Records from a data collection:
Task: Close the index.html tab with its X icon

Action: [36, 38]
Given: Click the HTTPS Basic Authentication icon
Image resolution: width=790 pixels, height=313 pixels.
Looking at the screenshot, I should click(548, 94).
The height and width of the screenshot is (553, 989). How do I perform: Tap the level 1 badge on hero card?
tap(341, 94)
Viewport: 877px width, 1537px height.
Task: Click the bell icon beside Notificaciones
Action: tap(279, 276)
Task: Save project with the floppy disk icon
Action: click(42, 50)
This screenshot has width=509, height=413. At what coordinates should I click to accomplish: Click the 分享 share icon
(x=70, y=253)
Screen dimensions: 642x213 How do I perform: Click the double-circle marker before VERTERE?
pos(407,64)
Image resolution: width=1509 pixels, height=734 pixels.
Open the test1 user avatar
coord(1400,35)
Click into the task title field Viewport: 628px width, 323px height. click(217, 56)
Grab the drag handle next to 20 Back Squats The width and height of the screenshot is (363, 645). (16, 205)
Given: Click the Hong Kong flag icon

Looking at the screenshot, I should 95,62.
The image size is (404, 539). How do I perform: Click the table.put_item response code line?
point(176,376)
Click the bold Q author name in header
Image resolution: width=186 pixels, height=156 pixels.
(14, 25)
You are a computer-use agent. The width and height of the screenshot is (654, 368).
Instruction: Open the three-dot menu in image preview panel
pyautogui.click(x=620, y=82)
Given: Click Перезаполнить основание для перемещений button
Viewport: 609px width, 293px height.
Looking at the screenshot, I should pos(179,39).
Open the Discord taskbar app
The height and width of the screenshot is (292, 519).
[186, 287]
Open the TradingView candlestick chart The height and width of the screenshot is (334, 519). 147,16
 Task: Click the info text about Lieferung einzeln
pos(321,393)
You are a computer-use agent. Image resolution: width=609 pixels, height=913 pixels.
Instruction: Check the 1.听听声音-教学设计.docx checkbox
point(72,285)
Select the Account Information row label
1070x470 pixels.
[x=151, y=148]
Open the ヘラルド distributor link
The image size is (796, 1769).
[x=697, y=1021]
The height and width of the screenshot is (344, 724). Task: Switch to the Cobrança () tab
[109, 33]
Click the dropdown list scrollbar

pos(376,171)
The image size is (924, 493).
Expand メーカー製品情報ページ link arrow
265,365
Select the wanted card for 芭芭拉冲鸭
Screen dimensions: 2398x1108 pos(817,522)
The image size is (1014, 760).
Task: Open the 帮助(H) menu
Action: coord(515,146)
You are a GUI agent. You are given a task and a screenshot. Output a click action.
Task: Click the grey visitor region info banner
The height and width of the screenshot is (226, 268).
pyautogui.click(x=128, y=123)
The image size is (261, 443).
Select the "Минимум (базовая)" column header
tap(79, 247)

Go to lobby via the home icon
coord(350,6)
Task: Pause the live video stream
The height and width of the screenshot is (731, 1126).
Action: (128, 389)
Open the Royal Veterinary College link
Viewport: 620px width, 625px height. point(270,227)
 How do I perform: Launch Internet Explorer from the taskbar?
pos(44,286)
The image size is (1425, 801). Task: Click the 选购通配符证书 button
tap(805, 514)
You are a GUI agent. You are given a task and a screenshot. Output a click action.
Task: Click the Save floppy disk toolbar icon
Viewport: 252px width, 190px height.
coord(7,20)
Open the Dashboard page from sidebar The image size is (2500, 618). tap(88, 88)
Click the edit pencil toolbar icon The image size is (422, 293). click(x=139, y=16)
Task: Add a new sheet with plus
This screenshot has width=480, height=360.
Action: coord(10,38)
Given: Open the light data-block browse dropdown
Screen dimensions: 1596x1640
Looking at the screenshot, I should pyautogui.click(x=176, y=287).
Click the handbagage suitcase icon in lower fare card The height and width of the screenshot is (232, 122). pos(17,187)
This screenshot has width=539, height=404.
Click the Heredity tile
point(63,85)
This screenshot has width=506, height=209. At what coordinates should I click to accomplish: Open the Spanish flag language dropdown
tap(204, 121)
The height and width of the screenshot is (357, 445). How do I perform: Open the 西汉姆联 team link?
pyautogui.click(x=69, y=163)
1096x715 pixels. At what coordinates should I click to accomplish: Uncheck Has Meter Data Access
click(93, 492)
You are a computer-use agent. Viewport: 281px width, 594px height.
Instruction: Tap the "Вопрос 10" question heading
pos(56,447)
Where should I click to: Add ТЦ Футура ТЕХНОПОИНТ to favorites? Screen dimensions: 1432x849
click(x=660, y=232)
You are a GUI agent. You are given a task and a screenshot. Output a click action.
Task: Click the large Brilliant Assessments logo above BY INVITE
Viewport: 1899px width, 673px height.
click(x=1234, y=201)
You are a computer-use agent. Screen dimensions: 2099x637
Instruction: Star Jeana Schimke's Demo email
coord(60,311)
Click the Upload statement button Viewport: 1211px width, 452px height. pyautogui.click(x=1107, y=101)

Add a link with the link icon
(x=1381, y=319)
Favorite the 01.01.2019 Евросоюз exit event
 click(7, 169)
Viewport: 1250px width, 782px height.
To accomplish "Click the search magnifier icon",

Try it: Pull every line containing "agent" out of the data above.

Finished task:
You are a computer-use agent. The width and height of the screenshot is (654, 368).
You are a computer-use agent. Image resolution: width=609 pixels, height=913 pixels.
You are a GUI agent. You are given a task and a screenshot. Output a click action.
You are a GUI agent. You are given a task and a screenshot. Output a click action.
You are a computer-use agent. Viewport: 281px width, 594px height.
You are a GUI agent. You are given a task and a screenshot. Output a click action.
You are a computer-use agent. Screen dimensions: 2099x637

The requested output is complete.